People can access all the tech we’ve implemented, but our concern was how would we help them recognize and adopt this tech? Although we send mass emails, host faculty and student orientations and training programs, and use digital signage and our webpages, we know this can lead to communication overload and the message can get lost.

The beauty of brand names
We all know what people are talking about when we say Kleenex, Band Aid, or Xerox—all brand names, not the actual products. We see the same thing in technology. Some classic examples are Google (web searching), Smart (interactive whiteboard), and Skype (for web conferencing). To make our technologies more recognizable, we used the branding approach.
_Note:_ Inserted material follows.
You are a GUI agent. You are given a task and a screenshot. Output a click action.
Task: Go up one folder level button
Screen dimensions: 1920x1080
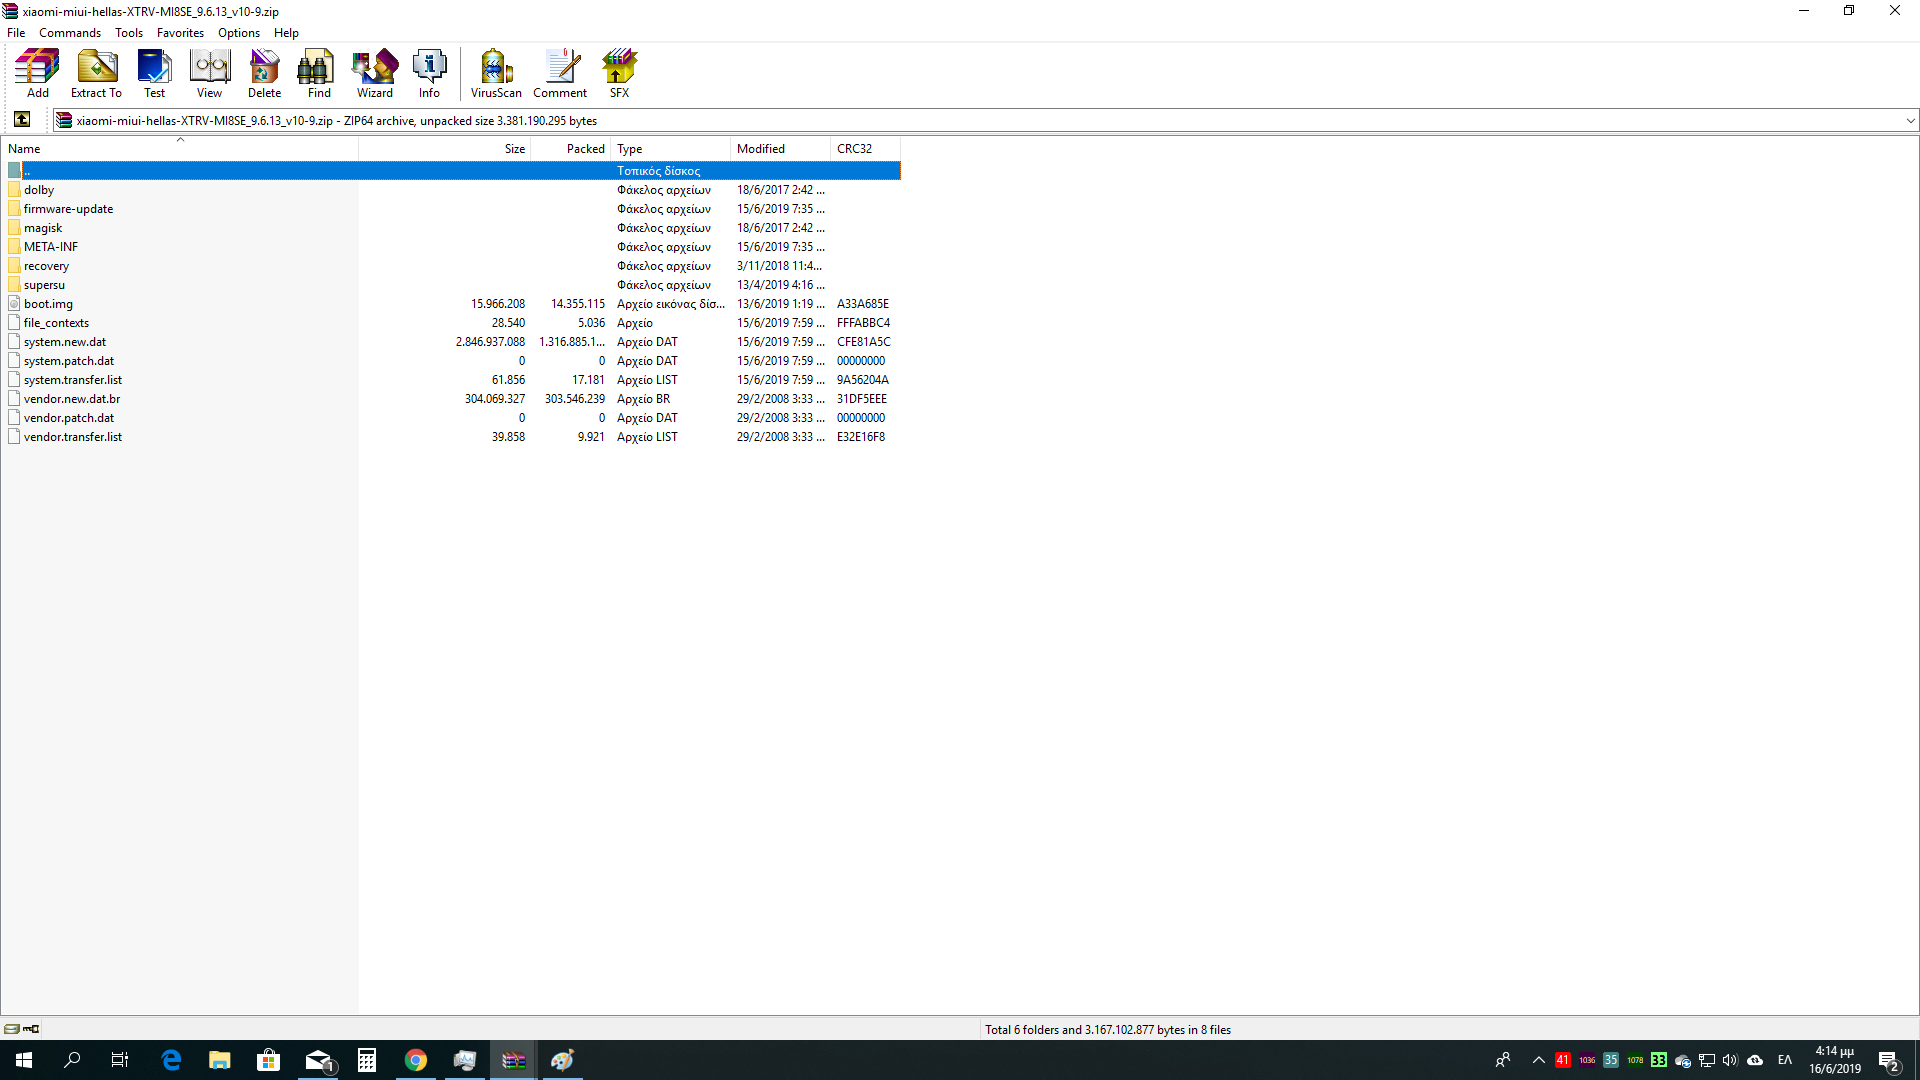pyautogui.click(x=22, y=120)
Since we are the West Chester Golden Rams, most people are familiar with the Ram name and our mascot Rammy. We all have RamCards for ID and we can load them with RamBucks to pay for things on campus. Here are some of the names we’ve used to brand the technologies particularly useful for the many BYOD devices:

  • RamNet (wireless network)
  • RamCast (wireless presentation)
  • RamCloud (VDI)
  • RamPrint (cloud printing)

RamNet, our robust wireless network, is the foundation for the success of many of our new technologies that can communicate wirelessly. We needed to support an average of three devices per person and the concentration of devices is always much higher in classrooms so a dense wireless network is a standard in classrooms.